AfD-Fraktionschef Robert Lambrou sagte, im geplanten Doppelhaushalt finde sich keinerlei Vorsorge für das drängendste Problem für den Wohlstand der Bürger: Die Inflation. Auch der Fraktionsvorsitzende der FDP, René Rock, kritisierte, die Landesregierung habe keine Antworten auf die drängenden Fragen der Zeit vorgelegt. Dazu zählten unter anderem der Fachkräftemangel, Digitalisierung und Integration.
Die Vorsitzende der Linksfraktion, Elisabeth Kula, mahnte, in Hessen werde zuwenig zur Bekämpfung der Armut getan. »Es gibt kaum bezahlbare Wohnungen, der ÖPNV ist teuer und platzt aus allen Nähten, die Ungleichheit wächst immer weiter«, sagte sie. Der Vorsitzende des DGB-Bezirks Hessen-Thüringen, Michael Rudolph, kritisierte, das Land müsse mehr für die Kommunen tun und den Investitionsstau etwa bei der staatlichen Infrastruktur auflösen.

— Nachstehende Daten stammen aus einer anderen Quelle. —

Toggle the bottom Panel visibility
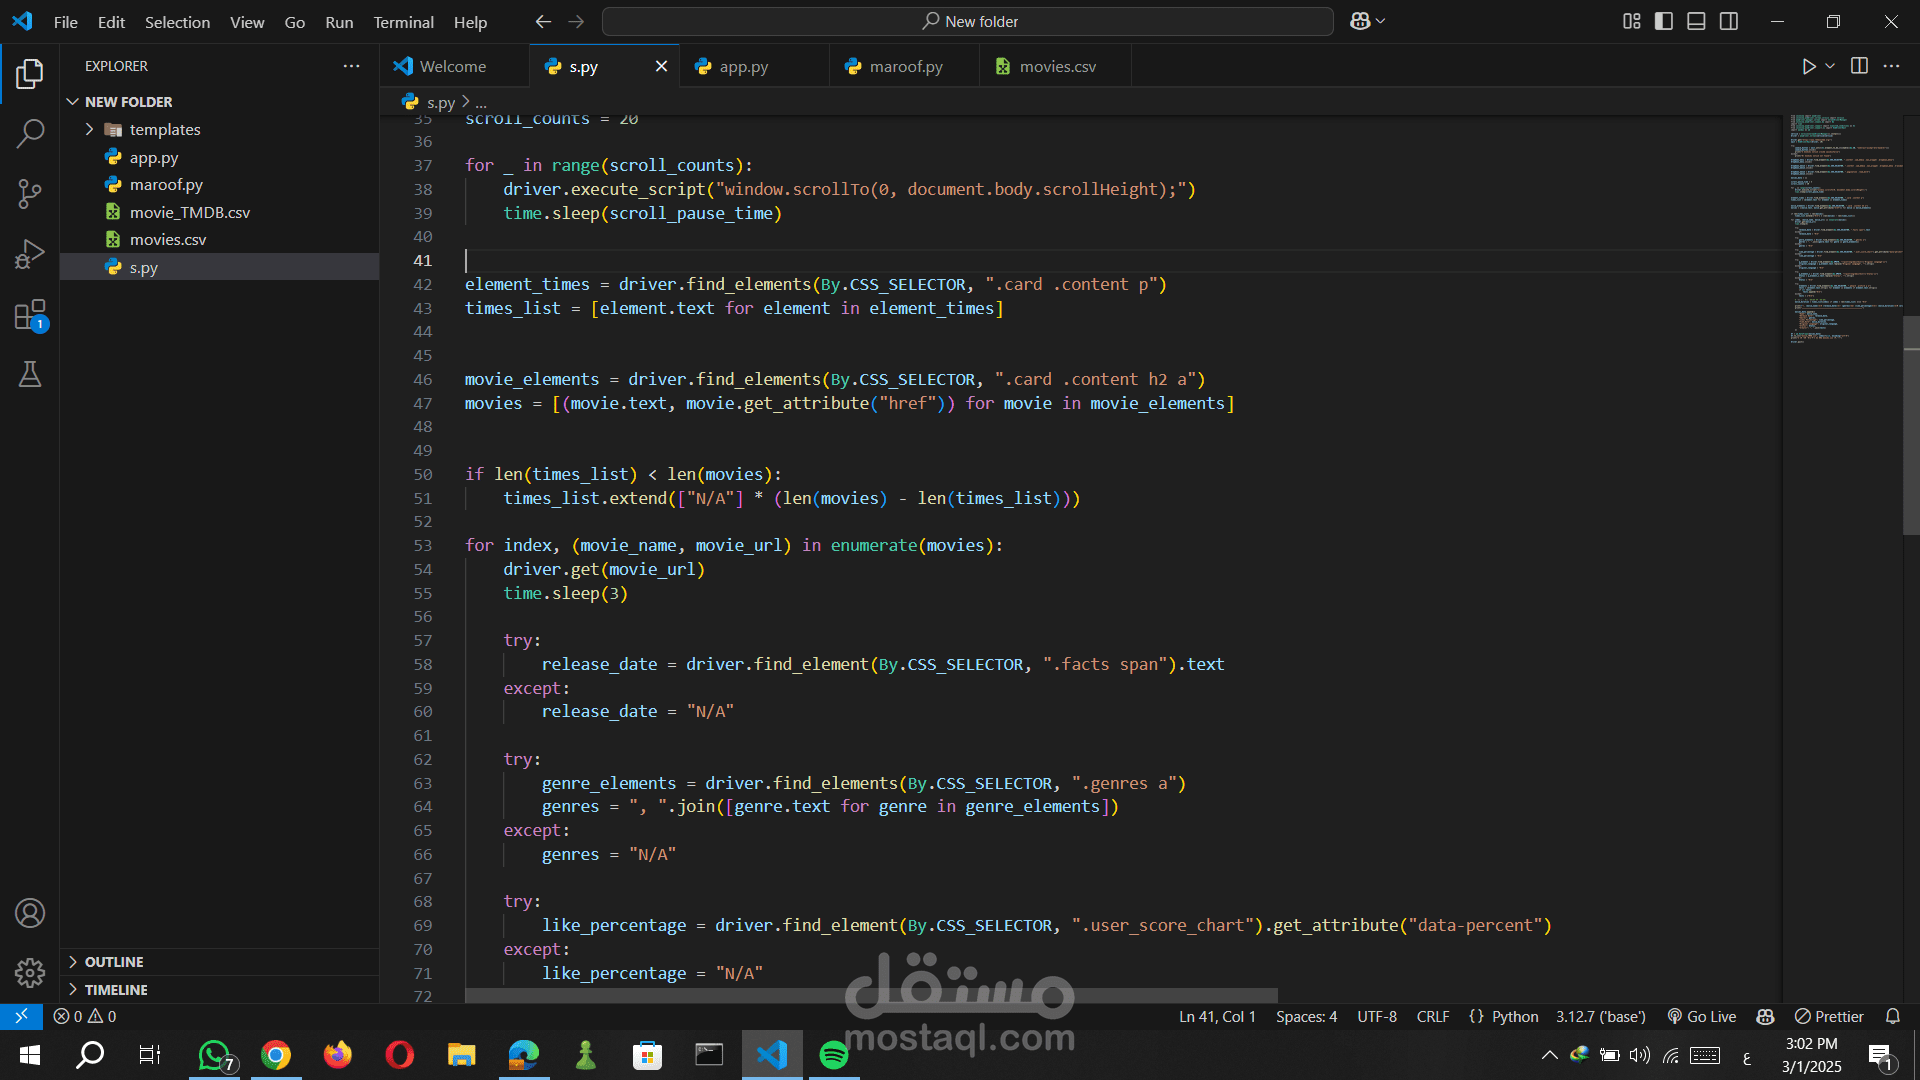The image size is (1920, 1080). coord(1696,21)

Die schwarz-grüne Landesregierung plant in den nächsten beiden Jahren deutliche Investitionen in den Klimaschutz, die Bildung, Justiz und Polizei sowie die Krankenhäuser. Der Haushaltsentwurf der Koalition sieht nach bisherigen Planungen bereinigte Ausgaben von rund 33,74 Milliarden im kommenden und rund 34,78 Milliarden Euro im Jahr 2024 vor. Auf insgesamt etwa 33,74 Milliarden Euro sollen sich die bereinigten Einnahmen 2023 und auf rund 34,70 Milliarden im darauffolgenden Jahr belaufen. Trotz der hohen Ausgaben wegen der Energiekrise und der anhaltenden Auswirkungen durch die Corona-Pandemie will die Landesregierung an der Schuldenbremse festhalten.

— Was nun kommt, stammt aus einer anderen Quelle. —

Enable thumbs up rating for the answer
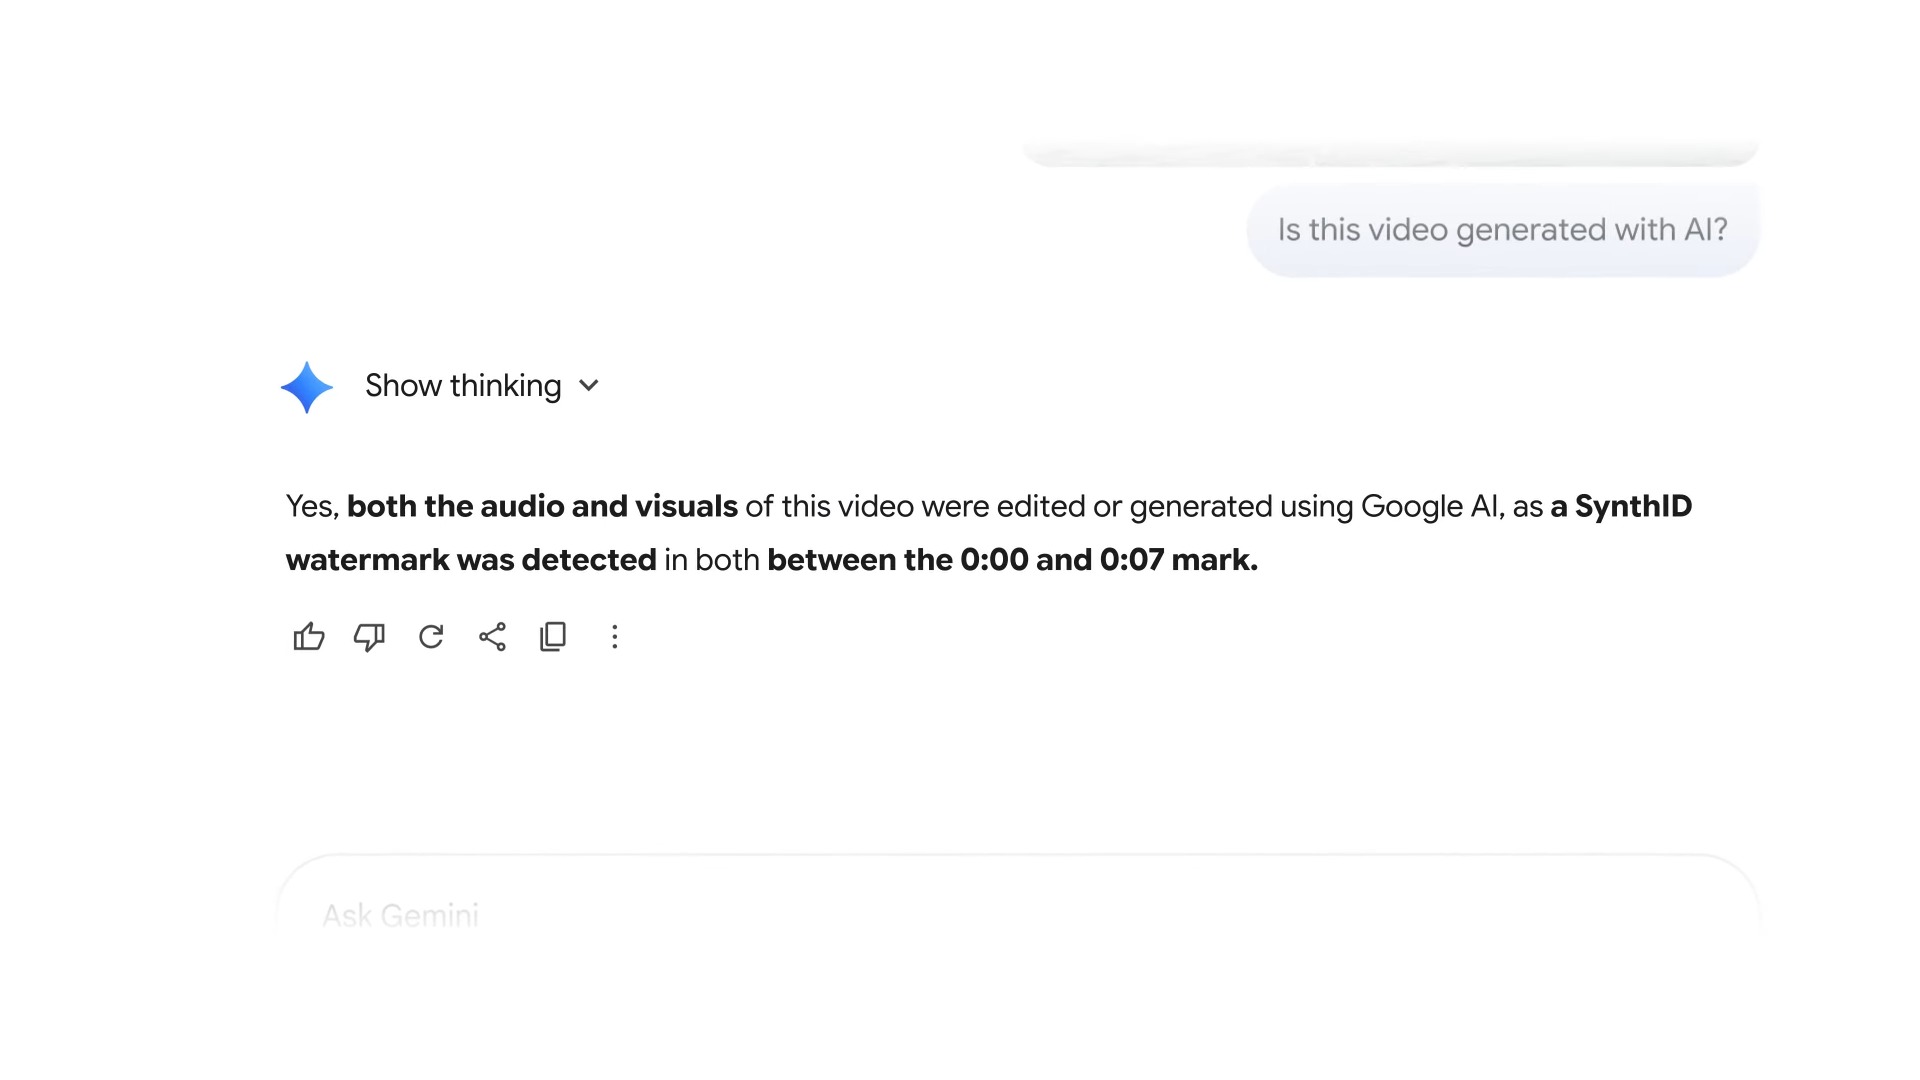The image size is (1920, 1080). pyautogui.click(x=308, y=637)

Rhein verteidigt Kurs der Regierung
Ministerpräsident Boris Rhein (CDU) verteidigte den Kurs der Regierungskoalition gegen die Oppositionspolitik. CDU und Grüne würden gut zusammenarbeiten. Von den Vorhaben für die nächsten zwei Jahre hob Rhein vor allem die Schaffung von neuen Stellen für die Justiz und Schulen in Hessen sowie die Hilfspakete wegen der Energiekrise hervor. »Wir lassen in diesem Land niemanden im Stich«, betonte der Regierungschef. »Hessen ist stabil.«
Rhein betonte die enorme Aufgabe für die Kommunen bei der Aufnahme von geflüchteten Menschen. Mit den kommunalen Spitzen sei selbstverständlich über eine faire Lastenverteilung gesprochen worden. Die Landesregierung habe auch beschlossen, kurzfristig die Kapazitäten in den Flüchtlingserstaufnahmen zu erhöhen. Die Bundesregierung müsse jedoch dafür sorgen, die Flüchtlingszahlen zu begrenzen, da die Kommunen mit der Aufgabe überfordert seien. Grünen-Fraktionschef Mathias Wagner betonte, Schwarz-Grün halte mit dem Haushaltsentwurf Wort. Alle wesentlichen Punkte aus dem Koalitionsvertrag würden auf den Weg gebracht.
Gesetzesnovelle zur Gleichberechtigung
Die Landesregierung will mit einer Reform des Gleichberechtigungsgesetzes die Chancengleichheit von Frauen und Männern in der öffentlichen Verwaltung verbessern. Unter anderem würden die Frauen- und Gleichstellungsbeauftragten bei ihrer Arbeit gestärkt, erläuterte Sozialminister Kai Klose (Grüne) am Abend im Landtag. In dem Gesetz werde zudem eine bessere Unterstützung für Mitarbeiter und Mitarbeiterinnen mit Erziehungs- oder Pflegeaufgaben verankert. Nadine Gersberg von der SPD-Fraktion forderte, die Gesetzesnovelle müsse konkreter werden. Es gebe immer noch viele Kommunen, die interne Frauenbeauftragte nicht für die Aufgabe von ihrer Arbeit freistellen. Das sei zwar gesetzeswidrig, doch kontrolliere das niemand, kritisierte sie.